Local Food at Earth Day Festival
Environmental Science and Studies students will host a free Earth Day Festival from 12:30-2:30 p.m. on UST’s Academic Mall. Students will lead a series of booths focusing on:
- Local food initiatives – “Local Food Network: ‘Nutritious and Delicious’”
- Urban wildlife – “Celts’ Critters”
- Recycling – “R3”
- Solar energy – “Sundrop”
During the festival, local food will be available. There will also be live “critters” to visit like owls and gators, a solar cooking demo, and a place to bring old shoes, jeans and other items for recycling.
Sister Damien Marie Savino, FSE, assistant professor and chair of ESS, said the students developed the ideas for their booths as part of a project for their environmental capstone class.
“The environmental science and studies majors wanted to host a fun and educational ‘green fest’ on campus to share their knowledge and enthusiasm with fellow students, faculty and staff,” she said. “I’m proud of the way they’ve taken ownership of the project and worked collaboratively. As a department, we emphasize practical application of ideas and values, and this is one expression of that goal. I hope the festival is a meaningful experience for our students and the University community.”

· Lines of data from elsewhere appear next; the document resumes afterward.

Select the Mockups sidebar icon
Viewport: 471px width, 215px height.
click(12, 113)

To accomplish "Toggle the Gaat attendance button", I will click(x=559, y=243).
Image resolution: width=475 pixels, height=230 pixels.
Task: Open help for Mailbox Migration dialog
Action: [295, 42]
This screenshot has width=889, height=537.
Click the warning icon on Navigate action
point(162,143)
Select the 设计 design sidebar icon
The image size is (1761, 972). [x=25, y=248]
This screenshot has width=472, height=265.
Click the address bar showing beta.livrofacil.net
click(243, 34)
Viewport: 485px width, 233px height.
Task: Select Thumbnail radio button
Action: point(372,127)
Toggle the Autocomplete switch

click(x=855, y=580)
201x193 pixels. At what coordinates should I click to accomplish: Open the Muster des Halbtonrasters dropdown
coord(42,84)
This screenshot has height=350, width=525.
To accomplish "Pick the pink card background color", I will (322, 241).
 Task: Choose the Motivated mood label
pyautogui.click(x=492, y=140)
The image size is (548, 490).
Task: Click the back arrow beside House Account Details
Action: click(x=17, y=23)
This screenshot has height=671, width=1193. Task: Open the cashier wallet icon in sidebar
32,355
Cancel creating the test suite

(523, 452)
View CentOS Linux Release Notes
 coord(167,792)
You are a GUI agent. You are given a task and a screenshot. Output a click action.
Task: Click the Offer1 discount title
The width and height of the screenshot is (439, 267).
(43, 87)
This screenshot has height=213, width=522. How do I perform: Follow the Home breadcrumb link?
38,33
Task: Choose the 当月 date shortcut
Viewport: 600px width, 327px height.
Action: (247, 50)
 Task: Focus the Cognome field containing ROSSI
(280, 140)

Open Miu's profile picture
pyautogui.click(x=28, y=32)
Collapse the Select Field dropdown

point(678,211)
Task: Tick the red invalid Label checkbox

Experts Talk Shrimp at Lecture
In the evening, Regina Pena, owner and president of Philly Seafood, and Brian Shernak, marketing director of Philly Seafood, will give a lecture on the science and sustainability of domestic wild shrimp, “From Our Family Boats to Your Family Table,” at 7 p.m. in Cullen Hall, 4001 Mt. Vernon.
Sister Damien Marie said the sustainability of domestic wild shrimp is an important issue, both because shrimp is a local food resource and because the livelihood of local Gulf shrimpers is at stake in the face of increasing pressures from imported shrimp. Gulf shrimpers have suffered economic losses as cheaper foreign imports have undercut their prices, and there are also significant environmental implications because foreign shrimp farms practice notoriously poor environmental management. Domestic wild shrimp, which constitute only 10 percent of the shrimp consumed in the United States – of which 75 percent is from the Gulf of Mexico – is considered significantly more sustainable than imported-farmed shrimp.
“Sustainable seafood is a global issue, and one that impacts Houstonians in a particular way since the Gulf of Mexico is in our backyard,” she said.